• [Exercise description]: Resume the text below on harvesting asparagus, continuing after its final sentence.

• [Text shown]:
If you have planted asparagus in recent years there are a few guidelines for harvesting which can help ensure the future success and health of the planting. Over-harvesting new and mature plantings can weaken plants, and reduce next season's crop. New plantings need several years to develop mature, underground crowns that can support sustained harvests.
Asparagus spears start to emerge when soil temperatures reach about 50F. After emergence, growth is dependent on air temperatures. Thus, as temperatures warm, picking frequency increases. In the early season you may pick once every 3 to 5 days, at peak season once, possibly twice a day.
In a new bed, avoid harvesting the year of planting. This allows time for proper early grow and development. Recent research has shown that removing a few of the earliest large spears in the second year after planting may promote growth. This should only be done when first year growth was vigorous. By the third season a limited harvest period of two to three weeks is possible. Choose only those spears which are larger than a pencil, and wait until they are 7 to 10 inches long. Spears should be snapped at ground level or cut just below the surface. In the fourth growing season, harvest for about 4 weeks, and in successive years 6 to 8 weeks or until emerging spears start reducing in size (pencil diameter).

• [Recorded data]:

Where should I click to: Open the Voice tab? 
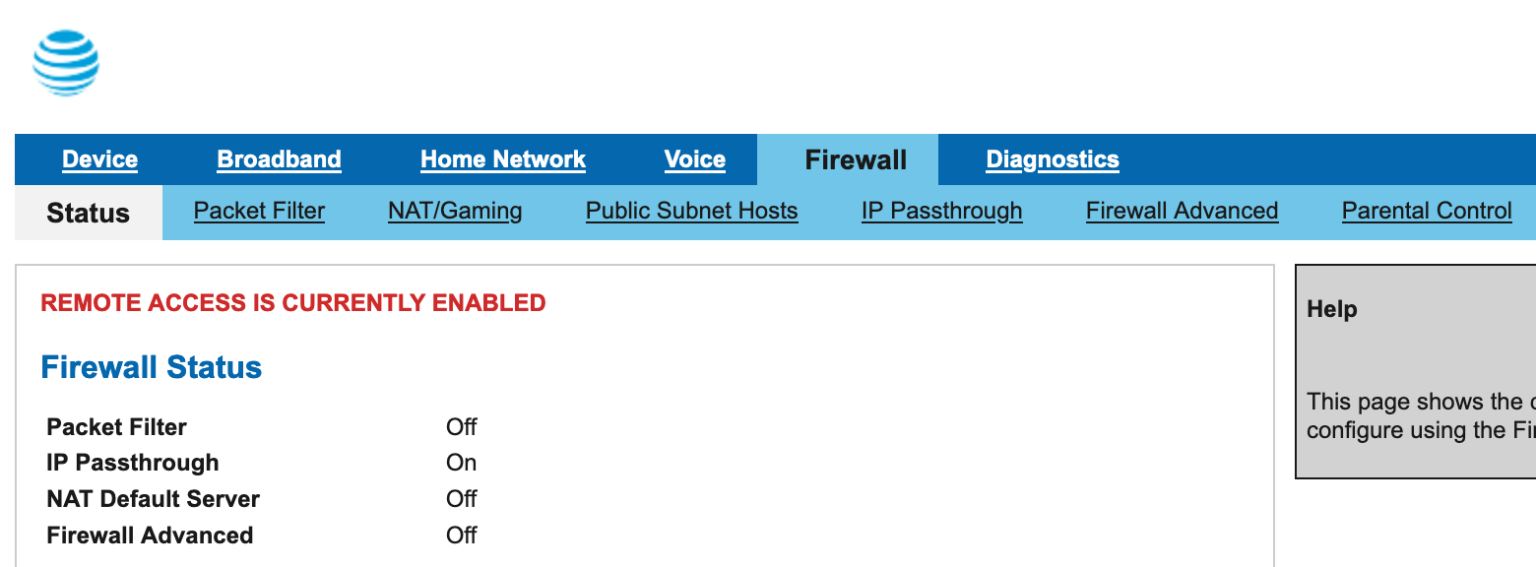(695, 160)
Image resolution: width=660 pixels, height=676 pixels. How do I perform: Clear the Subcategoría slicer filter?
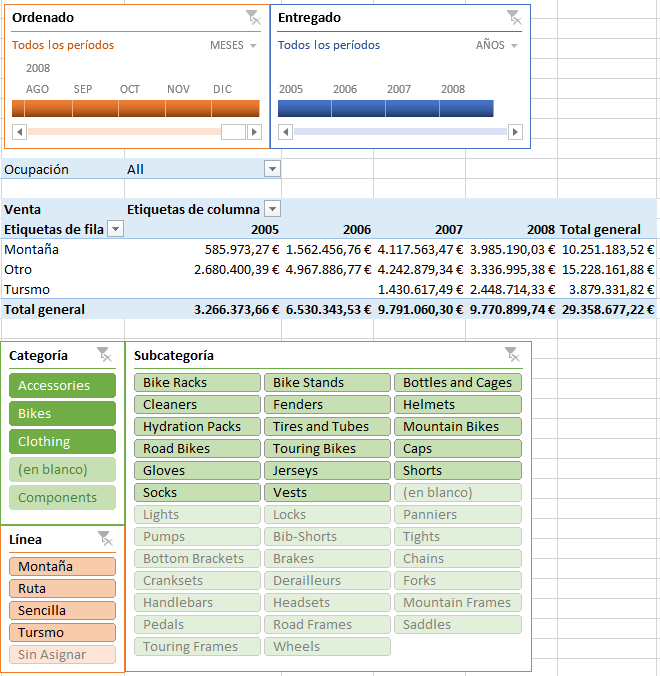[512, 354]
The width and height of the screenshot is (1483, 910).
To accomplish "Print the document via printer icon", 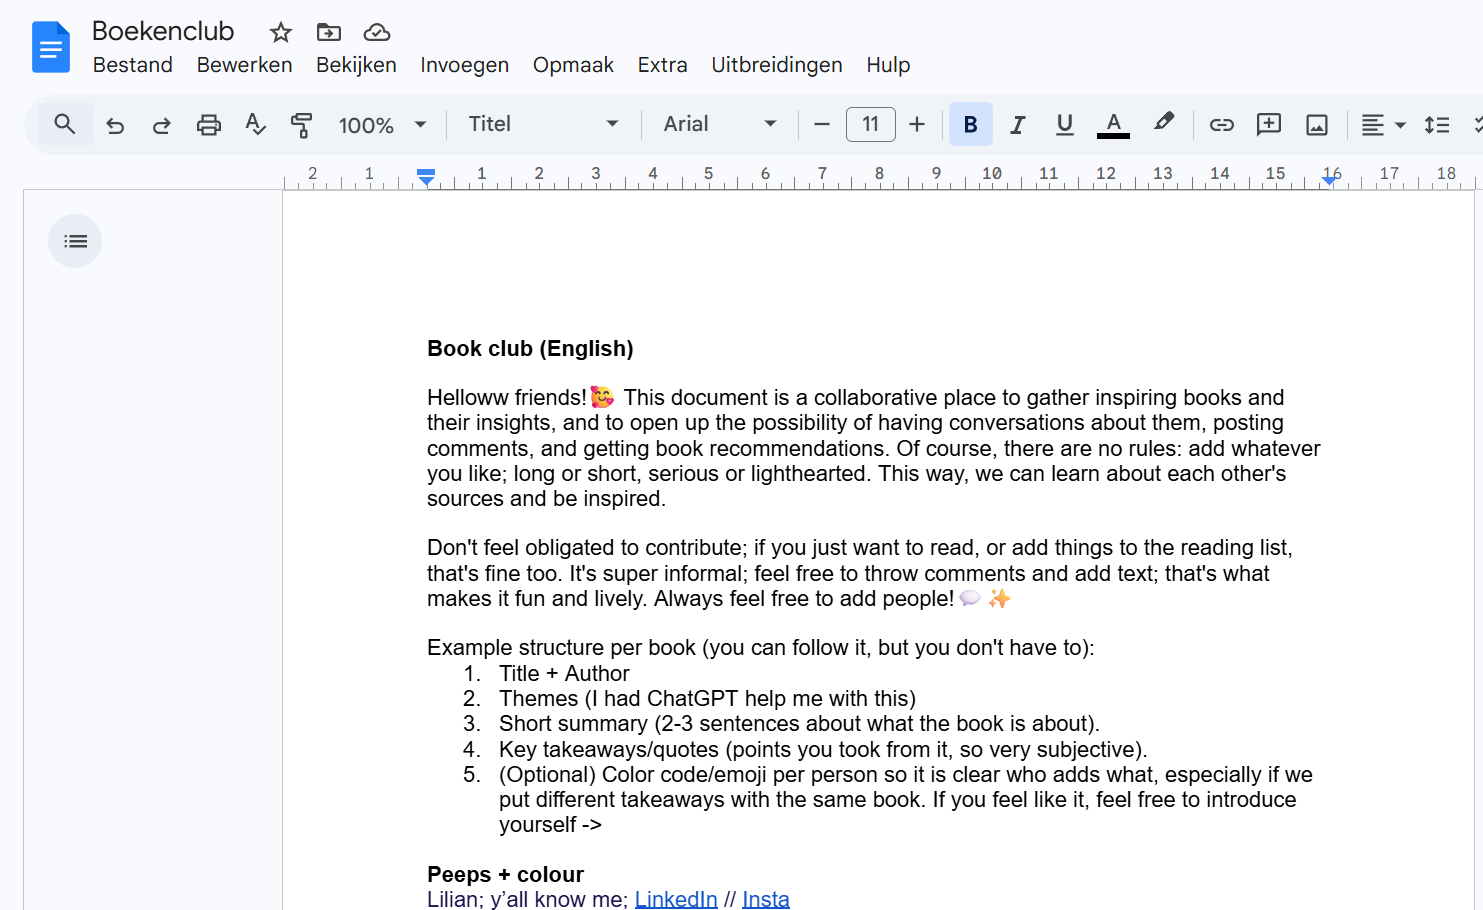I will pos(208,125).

• [Exercise response]:
For all plantings, a key goal is to encourage good foliage or "fern" growth that builds the crown buds for next year's crop. Thus it is important not to neglect asparagus foliage during the summer after harvest, and to keep it healthy over the growing season. Be sure not to mow or cut it back until after first fall frost. Rarely will asparagus need extra water because of its' deep rooting habit, however it will respond to fertilizer. Fertilize plantings before first spears emerge using 1 to 2 lbs per 100 square feet of 10-10-10 or equivalent fertilizer. Some plantings, depending on soil type, may respond to dividing this amount between before and just after the harvest period.
Remember to control weeds that compete with asparagus. This can be done using garden mulch, or by the use of Preen™, a pre-emergence garden herbicide registered for asparagus. Do not salt asparagus beds to control weeds. Often used in the past as a means to control weeds in asparagus (which is salt tolerant), salt can render the soil unsuitable for any other crops in the future.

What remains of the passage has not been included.